As Gerrish rubs his leg, he appears to be in pain. He’s had three surgeries and now walks with a cane. He said he injured his leg after falling down a flight of stairs.
He said he received a workman’s compensation settlement for his injury, but the money is long gone.
He helped his mother, sister, others and provided for himself as long as he could. Now he’s applied for disability, which can take years before it’s approved.
“I need my social security to come through,” he said. “I just need a break. How much further down can you get?”
‘DON’T READ IT UNTIL AFTER’
Dinah Veler, Red Cross disaster leadership team coordinator, met Gerrish the day he checked into the shelter. While her duties were extensive, she became a solid rock for him. He even opened up to her about his life.

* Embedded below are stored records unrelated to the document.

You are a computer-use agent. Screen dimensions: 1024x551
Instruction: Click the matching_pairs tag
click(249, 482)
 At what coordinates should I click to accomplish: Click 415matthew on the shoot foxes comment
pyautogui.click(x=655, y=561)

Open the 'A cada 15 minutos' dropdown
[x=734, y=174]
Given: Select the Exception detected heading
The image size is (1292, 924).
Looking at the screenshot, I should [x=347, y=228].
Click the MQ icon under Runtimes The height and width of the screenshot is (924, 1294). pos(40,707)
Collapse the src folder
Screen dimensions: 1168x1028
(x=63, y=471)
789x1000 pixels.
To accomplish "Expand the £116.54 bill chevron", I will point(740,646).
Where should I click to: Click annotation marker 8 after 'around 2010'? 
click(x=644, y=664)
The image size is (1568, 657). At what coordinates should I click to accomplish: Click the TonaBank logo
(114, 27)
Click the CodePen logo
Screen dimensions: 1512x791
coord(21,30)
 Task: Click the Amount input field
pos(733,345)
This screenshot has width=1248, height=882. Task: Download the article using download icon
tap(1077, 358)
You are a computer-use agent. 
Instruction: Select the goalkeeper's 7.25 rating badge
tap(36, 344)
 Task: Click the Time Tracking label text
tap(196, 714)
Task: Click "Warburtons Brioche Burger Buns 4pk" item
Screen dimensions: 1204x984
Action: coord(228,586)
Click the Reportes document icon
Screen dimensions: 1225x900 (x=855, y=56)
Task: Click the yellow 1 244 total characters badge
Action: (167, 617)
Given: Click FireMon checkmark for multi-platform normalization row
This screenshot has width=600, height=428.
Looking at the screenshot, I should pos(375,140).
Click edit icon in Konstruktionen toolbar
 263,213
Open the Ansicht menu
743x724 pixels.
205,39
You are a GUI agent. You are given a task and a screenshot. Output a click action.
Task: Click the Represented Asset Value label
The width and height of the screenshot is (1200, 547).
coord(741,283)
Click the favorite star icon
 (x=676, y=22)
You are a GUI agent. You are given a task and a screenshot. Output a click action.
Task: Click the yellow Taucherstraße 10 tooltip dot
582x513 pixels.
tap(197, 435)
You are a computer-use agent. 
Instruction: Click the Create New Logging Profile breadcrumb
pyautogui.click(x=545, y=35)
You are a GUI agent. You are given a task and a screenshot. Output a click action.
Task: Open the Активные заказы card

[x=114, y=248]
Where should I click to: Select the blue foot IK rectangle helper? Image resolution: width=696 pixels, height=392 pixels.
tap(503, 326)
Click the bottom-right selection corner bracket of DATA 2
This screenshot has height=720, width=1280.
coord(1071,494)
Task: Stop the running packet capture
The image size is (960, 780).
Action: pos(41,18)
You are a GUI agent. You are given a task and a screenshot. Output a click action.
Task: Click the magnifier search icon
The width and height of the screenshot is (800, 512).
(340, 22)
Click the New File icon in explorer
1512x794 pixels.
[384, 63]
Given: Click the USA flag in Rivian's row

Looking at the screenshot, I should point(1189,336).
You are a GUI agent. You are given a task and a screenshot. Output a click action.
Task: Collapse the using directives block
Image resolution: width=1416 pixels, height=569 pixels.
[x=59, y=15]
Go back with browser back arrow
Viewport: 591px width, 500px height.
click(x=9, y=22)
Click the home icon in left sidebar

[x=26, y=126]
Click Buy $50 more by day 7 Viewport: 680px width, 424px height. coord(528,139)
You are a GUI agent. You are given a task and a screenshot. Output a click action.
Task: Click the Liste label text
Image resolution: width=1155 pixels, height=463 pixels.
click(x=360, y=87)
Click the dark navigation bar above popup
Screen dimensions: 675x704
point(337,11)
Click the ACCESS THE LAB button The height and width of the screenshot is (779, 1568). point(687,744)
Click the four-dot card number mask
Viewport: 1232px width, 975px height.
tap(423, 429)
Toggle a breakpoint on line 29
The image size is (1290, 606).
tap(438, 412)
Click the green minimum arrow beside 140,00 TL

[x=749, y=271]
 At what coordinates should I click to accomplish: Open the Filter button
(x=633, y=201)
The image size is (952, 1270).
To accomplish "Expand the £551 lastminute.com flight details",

To Gerrish, she was a blessing from above, something he has needed for a long time.
“I’ve really met a good friend, a friend for life,” Gerrish said. “I don’t have any friends. I don’t have any family. She’s special.”
The entire time the shelter was open, you could always find Veler with a smile on her face. She’s from Scotland County and helped out during Hurricane Katrina in Mississippi. She said people start to heal when they open up and tell their stories.
“Every time they tell me their story, it gets a little bit easier for them,” Veler said earlier this week.
Gerrish said the two plan to stay in contact. She appeared to be worried about him Wednesday.
She handed him a letter earlier, he said.
“Don’t read it until after (you leave the shelter),” she told him.
A PLACE FILLED WITH LOVE
Gerrish smokes another cigarette. The pastor at Raleigh Road Baptist Church, along with Red Cross volunteers, have been working all morning to find Gerrish a place to stay. He’s grateful. But he knows options are limited.
Tears fill his eyes, but only briefly.
“It will all work out,” he said.
All Gerrish has now are the memories he made in a place he least expected and an uncertain future.
Still, he learned to laugh again.
Different paths crossed at this disaster shelter. It wasn’t just a place of refuge from the storm. For a few days, it was a home he loved.